──────── Extracted text
Part of 2. Questions to the Minister for Health and Social Services – in the Senedd at 2:38 pm on 3 July 2019.
No, I don't share the view of the outgoing chair of the Swansea Bay University Health Board. I think it's important that there is a link, and Members in this place and in committees regularly encourage, if not demand, that I and my officials, take an even greater role in holding parts of the health service to account and intervene on an even more granular level than we do presently. But certainly through the winter, there are regular conference calls with every health board about performance, particularly in the unscheduled care system. There is always going to be a balance about where you intervene and where you ask and where you scrutinise and where you leave trusted parts of the system to progress. It's part of the reason we have an escalation framework that sets out the level of confidence in different parts of our system. But on some of those big key touchstone areas of activity, where it's recognised there are real issues for patients, we do have regular conversations with the health boards, and I don't apologise for that.
────────────────
──────── Recorded information
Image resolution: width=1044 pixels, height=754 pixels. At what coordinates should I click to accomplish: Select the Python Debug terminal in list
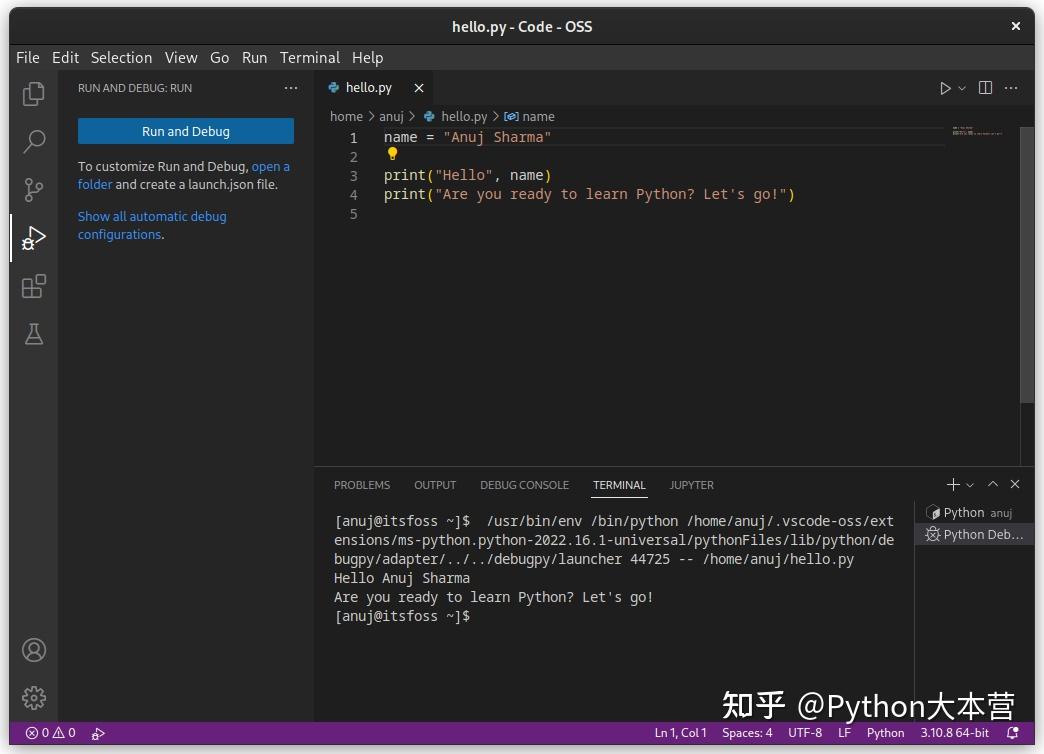coord(973,534)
────────────────
▸ Tasks to complete
(A) In the health minister's Senedd answer, whose view does the minister say they don't share?
(B) Please pick up the health minister's Senedd answer after its final sentence and carry it on.

▸ Answers in order
(A) The outgoing chair of the Swansea Bay University Health Board.

(B)
But I would say, though, as we're talking about the outgoing chair of Swansea Bay University Health Board, that during the time of his period in office as a chair, they've had some real challenges to address within the health board and he has been a part of making sure that they do address those challenges. And there is a real improvement trajectory now for Swansea Bay University Health Board and Andrew Davies has real credit to claim for having been part of doing that. We won't always see eye to eye, just as we didn't when he was rather more active in elected politics, but that's part of the business of doing a job like this—not everyone agrees with you, including people who you even share the same party with, as we all know.